Patients are followed at periodic intervals by a uveitis/retinal specialist depending on level of inflammation/pathology. 

Surgery

Submacular translocation surgery

Although currently submacular translocation surgery is no longer advocated for ARMD related CNVM, recent studies have examined its use in a cohort of patients with progressive use from non-ARMD submacular diseases including PIC. They primarily examined final visual acuity and found a large percentage of subjects gained >3 lines of visual acuity (38%) and achieved a final visual acuity of ≥ 20/50 (31%) over a mean followup of 28 months[62]. The submacular surgery trial examined a cohort of patients following submacular surgery and recurrent CNV developed in 58 % of patients. One recent publication examined the ultrastructural and pathological features of CNVMs in PIC in a patient with PIC who initially had intravitreal bevacizumab followed by submacular surgery when this failed[63]. This study noted recurred in on eye of a PIC patient with bilateral CNVMs who had submacular surgery in both eyes. This was consistent with the study by Olsen et al in which four out of six eyes developed a recurrence of CNV following surgical excision[15].

Surgical follow up

Close follow up after surgical intervention is necessary. Patients should be monitored for recurrence of disease.

Complications

CNVM as well as subretinal fibrosis can develop leading to poorer visual outcomes.

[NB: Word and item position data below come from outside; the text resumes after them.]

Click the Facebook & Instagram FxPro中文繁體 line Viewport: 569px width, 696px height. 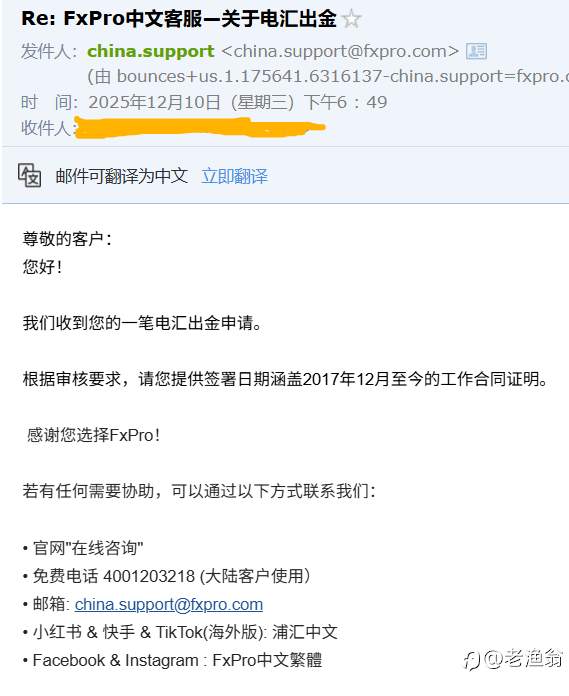pyautogui.click(x=172, y=660)
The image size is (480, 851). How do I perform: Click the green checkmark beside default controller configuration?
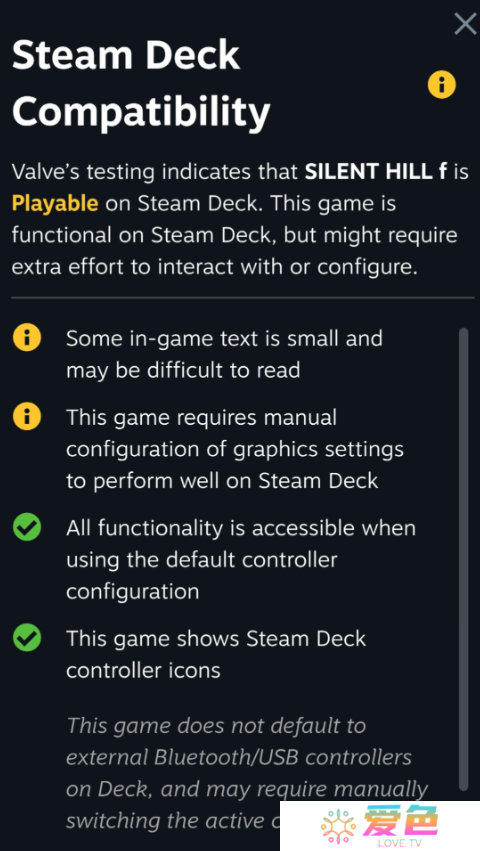(27, 528)
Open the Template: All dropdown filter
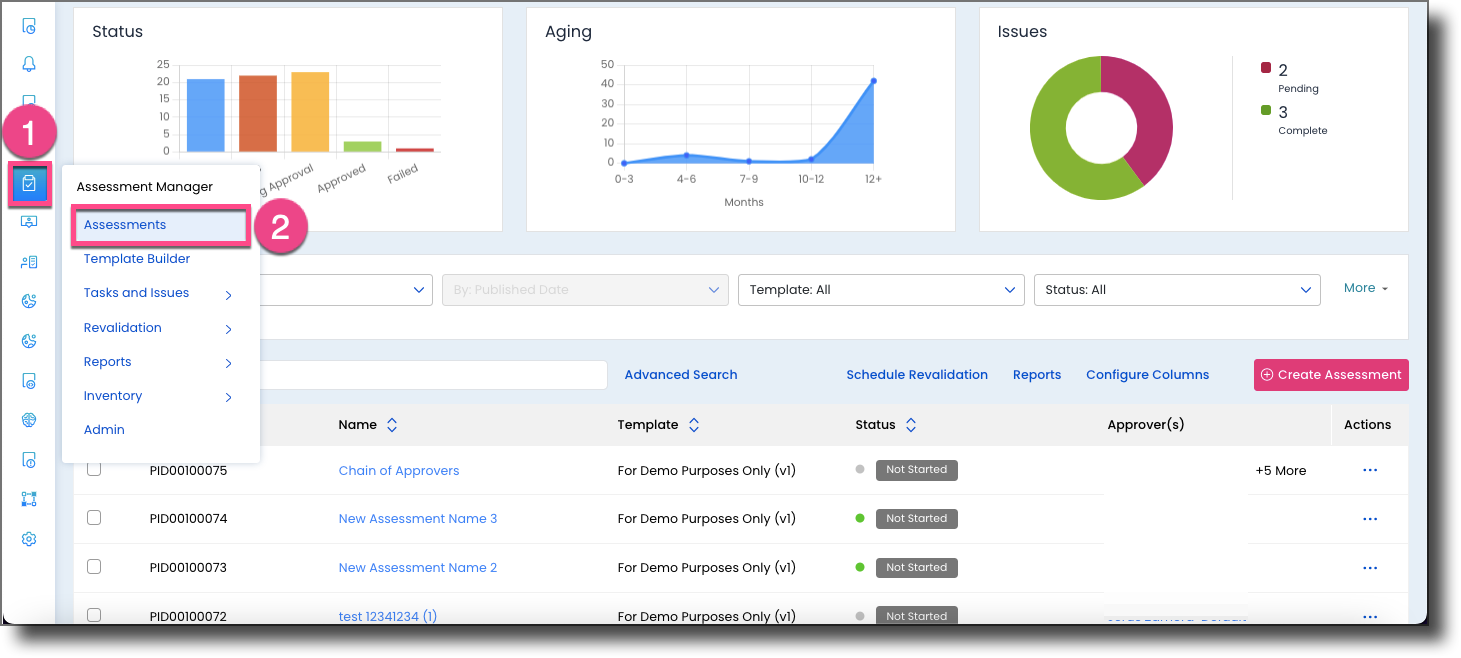The height and width of the screenshot is (658, 1461). tap(880, 289)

Over time, certain patterns of fibrosis may be seen including peripapillary (“napkin ring” appearance) and “bridging” fibrosis between scars.[64]

The Gerstenblith survey reported that around one-third of those who developed CNV or subretinal fibrosis in 1 eye developed the same complication in the other.[13]

Prognosis

Visual prognosis is good in the absence of CNVM with 50-75% of eyes having visual acuity better than 20/25. The course is usually self-limited with recurrences common, usually in the first 3 months. [65] The two major causes of visual loss are CNVM and subretinal fibrosis. One study of 136 patients noted CNVM in 74 (66%) of cases. In eyes with choroidal neovascularization, the mean logMAR visual acuity was 0.63 at study entry, 0.63 at 12 months, 0.61 at 2 years, and 0.71 at final review (mean, 6.1 years). Brown et al reported a cohort with a mean length of followup of 51 months. The final average VA was 20/40 or better in 77% of eyes (23 eyes) and 20/50 or worse in 23% (7 eyes). In 20% of eyes (6 eyes) it was 20/200 or worse[14].